Here’s a secret I’ve discovered: God is not a miserly employer after all. He is the most gracious, loving Master I could wish for. Not only is He the provider of all good gifts, He is my comfort and companion. If I were to write a thousand words only about Him, I couldn’t describe Him well enough. But I hope the next pages will open for you a new perspective of the God you might now know only as a grudging employer.
It is Satan who gives wages. God gives gifts.
I learned the difference between wages and gifts when I helped my aunt who had just had a baby. I did the normal household things—laundry and cleaning—for one day. I didn’t work hard; I remember having time to look at photo albums. That evening as my uncle sat on the couch, he casually wrote a check and handed it to me. My jaw dropped when I saw he’d written it for $100. I hadn’t done nearly enough to merit that much. My uncle didn’t give me wages that day. He gave me a gift worth far more than the help I’d given his wife.
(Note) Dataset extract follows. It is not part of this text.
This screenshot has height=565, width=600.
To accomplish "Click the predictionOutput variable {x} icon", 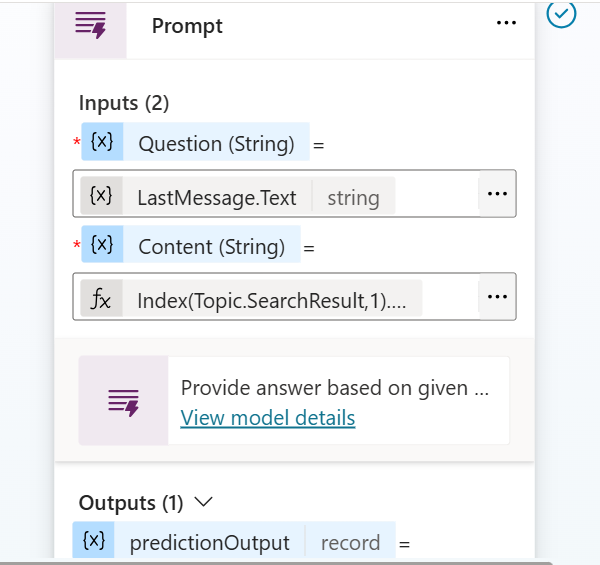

In the same way, I don’t get wages from God in exchange for service rendered. He gives me gifts—innumerable gifts every day. His creativity wraps these gifts in unpredictable ways. Some come wrapped in metallic or marbled or flowered paper, but others look ugly, encased in burlap or brown paper bags.
Why does He give gifts? And why not at least wrap them all nicely?
In this book, we’ll explore His generous nature, and we will try to find out some of His purposes for giving gifts with such variety.
What kind of gifts has He sent you? Let me guess. Femininity. Family. Singleness. Hobbies. Pain. Dreams. Many things! All are gifts to receive—gifts we’ll talk about later.
My gift of singleness used to look ugly to me. For a long time, I wanted to keep it at arms’ length and tried to avoid looking at it. I didn’t want to unwrap the brown paper. I wanted the pretty gifts that my friends were getting. God, the miser, was cheating me.